-- Exercise instructions --
Translate this sentence from the mosquito repellent text below into Spanish: "Mosquitoes locate human meals by using their olfactory ability, or sense of smell."

-- Text section --
□ □ □

Responding to the emergence of Zika in the US, researchers investigated what type of repellent works best to reduce your odds of a mosquito bite from Aedes aegypti, the mosquito species that spreads the Zika virus.
Scientists from the Department of Biology at New Mexico State University used a wind tunnel and flow-through cage to test how well the mosquito repellents in your backpack or medicine chest work. According to their study, published in the Journal of Insect Science, they tested what products you could use to protect yourself from Zika and other mosquito-borne disease.
While the study focused on the mosquito that spreads Zika, several types of mosquitoes spread other diseases that impact Americans, including West Nile virus, dengue fever, and the Chikungunya virus. Many people suffer no symptoms when infected by the Zika virus. Despite this, the infection has serious implications for women and men interested in starting a family.
Mosquitoes locate human meals by using their olfactory ability, or sense of smell. Certain smells, cues, and even the scent of bacteria that populate your skin can be mosquito attractants.
To find out what repellents were most effective, researchers posted a volunteer at varying distances from a cage housing female mosquitoes. The volunteer was placed upwind of a low-speed wind tunnel that simulated a breeze toward the caged mosquitoes. Scientists then counted the number of mosquitoes that moved toward the volunteer in response to five wearable devices, five spray-on repellents, and one citronella candle.
For this experiment, volunteers did not bathe, or use personal hygiene products, within 15 hours of each segment of the study. As each product was evaluated, researchers counted the number of mosquitoes attracted during a 15 minute time period. The products tested were purchased at local grocery stores or from Amazon.com. The results?
The wearable devices tested in this study included:
- OFF! Clip-on (fogger)
- PIC Personal Sonic Mosquito Repeller (speaker)
- Mosquitono (bracelet)
- Mosquitavert (bracelet)
- Invisaband (bracelet)
With the exception of the OFF! Clip-on fogger, the wearable devices did not deter mosquitoes from their quest for human blood. Scientists suggest the sound device appeared to increase biting activity. Study authors wrote:
None of the bracelets we tested caused any significant reduction in mosquito attraction. Although the active ingredients in some bracelets may be mosquito repellents, we hypothesize that the concentrations that are emitted by all of the bracelets that we tested were too low to have an effect. Based on our results, we conclude that these bracelets in general do not offer adequate protection from mosquito bites.
The OFF! fogger was the only wearable that produced results in this study, where it "killed 100% of the mosquitoes" in each test.
These were the spray-on repellents that were tested:
- Kids Herbal Armor (mix of herbal oils)
- Cutter Lemon Eucalyptus (between 30-65% PMD)
- Avon Skin-So-Soft Bug Guard Plus Picardin
- Repel Sportsmen Max Formula (40% DEET)
- Ben's Tick & Insect Repellent (98% DEET)
At a distance of one meter, the products that contained either 98% DEET or 30% oil of lemon eucalyptus (also called PMD, or para-menthane-3,8-diol) repelled mosquitoes. At a distance of three meters, only the product containing 98% DEET was effective in repelling mosquitoes.
The Cutter Citro Guard candle actually increased the numbers of mosquitoes interested in the human bait.

□ □ □

-- Supplied records --
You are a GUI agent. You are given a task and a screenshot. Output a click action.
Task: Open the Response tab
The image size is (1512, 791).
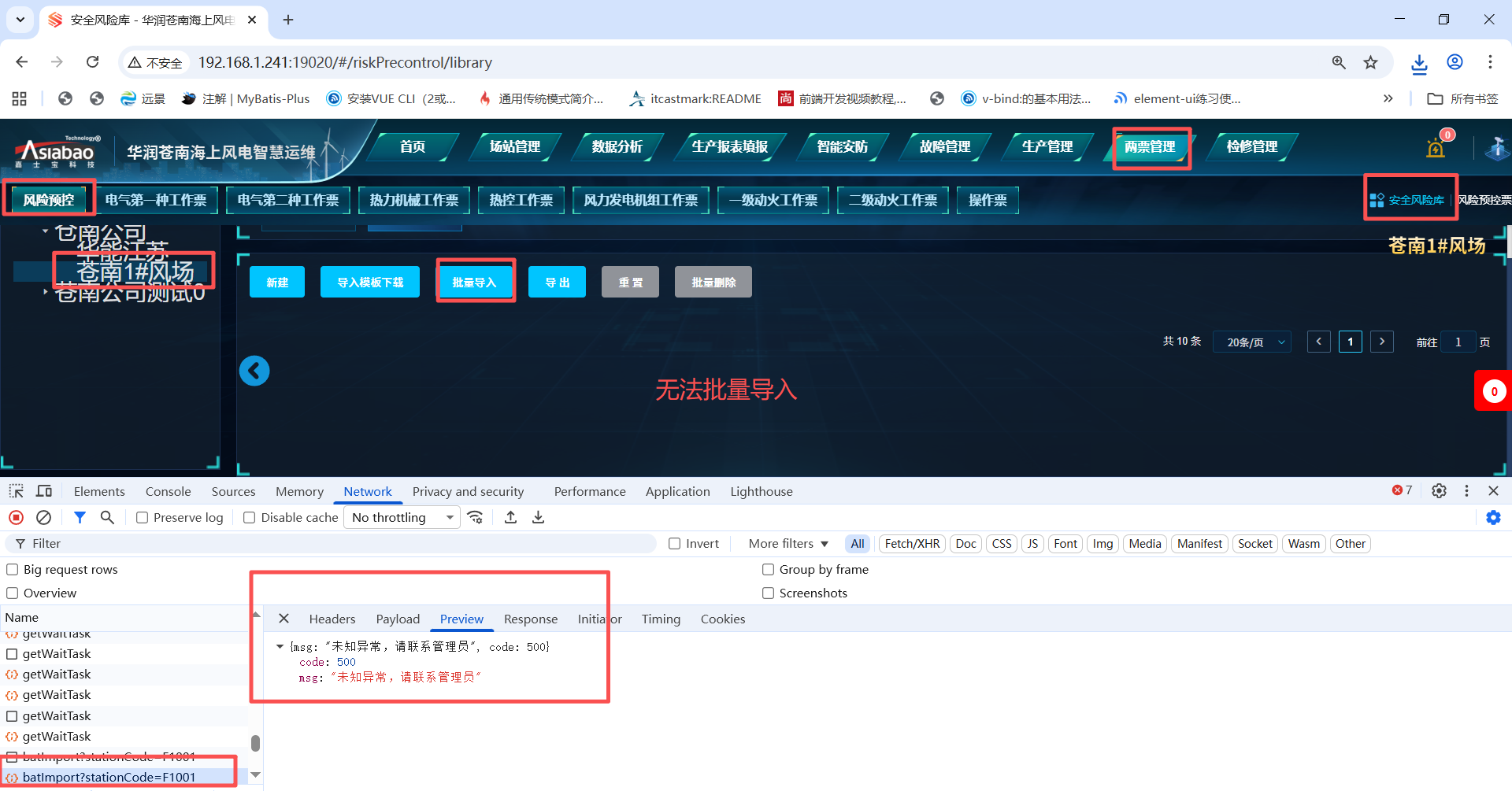(530, 619)
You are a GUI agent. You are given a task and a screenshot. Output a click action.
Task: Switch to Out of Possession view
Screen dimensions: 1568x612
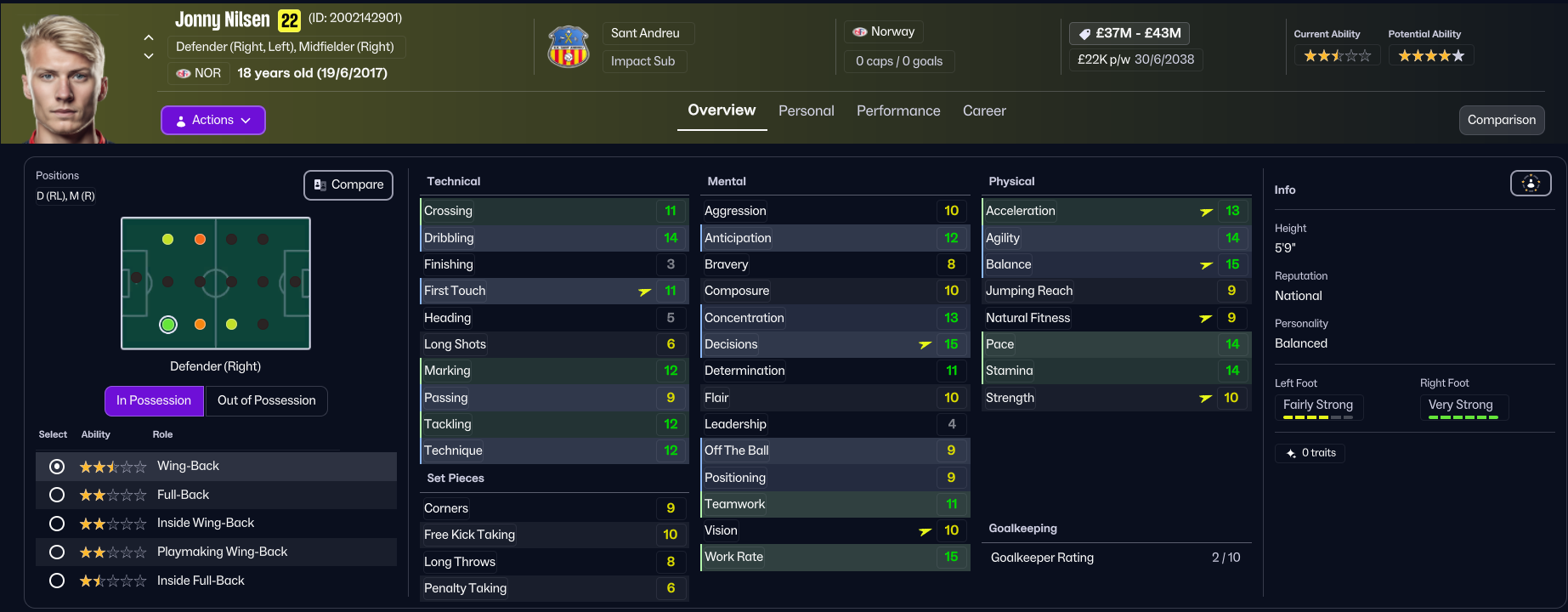tap(266, 400)
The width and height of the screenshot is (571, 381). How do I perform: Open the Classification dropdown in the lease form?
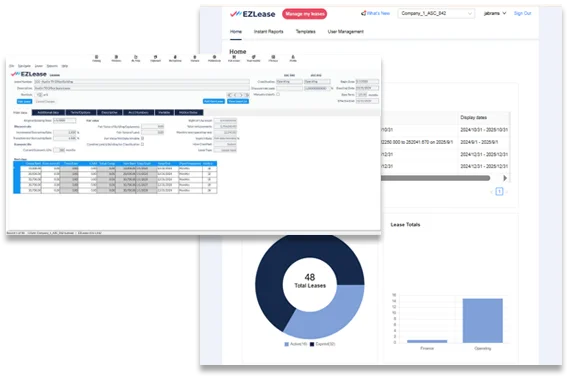pos(289,82)
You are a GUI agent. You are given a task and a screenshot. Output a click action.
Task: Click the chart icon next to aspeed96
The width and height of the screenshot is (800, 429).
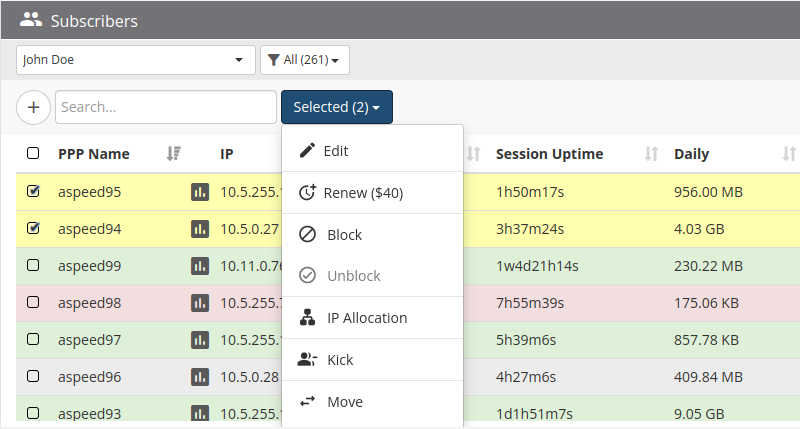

□ □ □

-- Answer for this exercise --
Los mosquitos localizan sus comidas humanas mediante su capacidad olfativa, o sentido del olfato.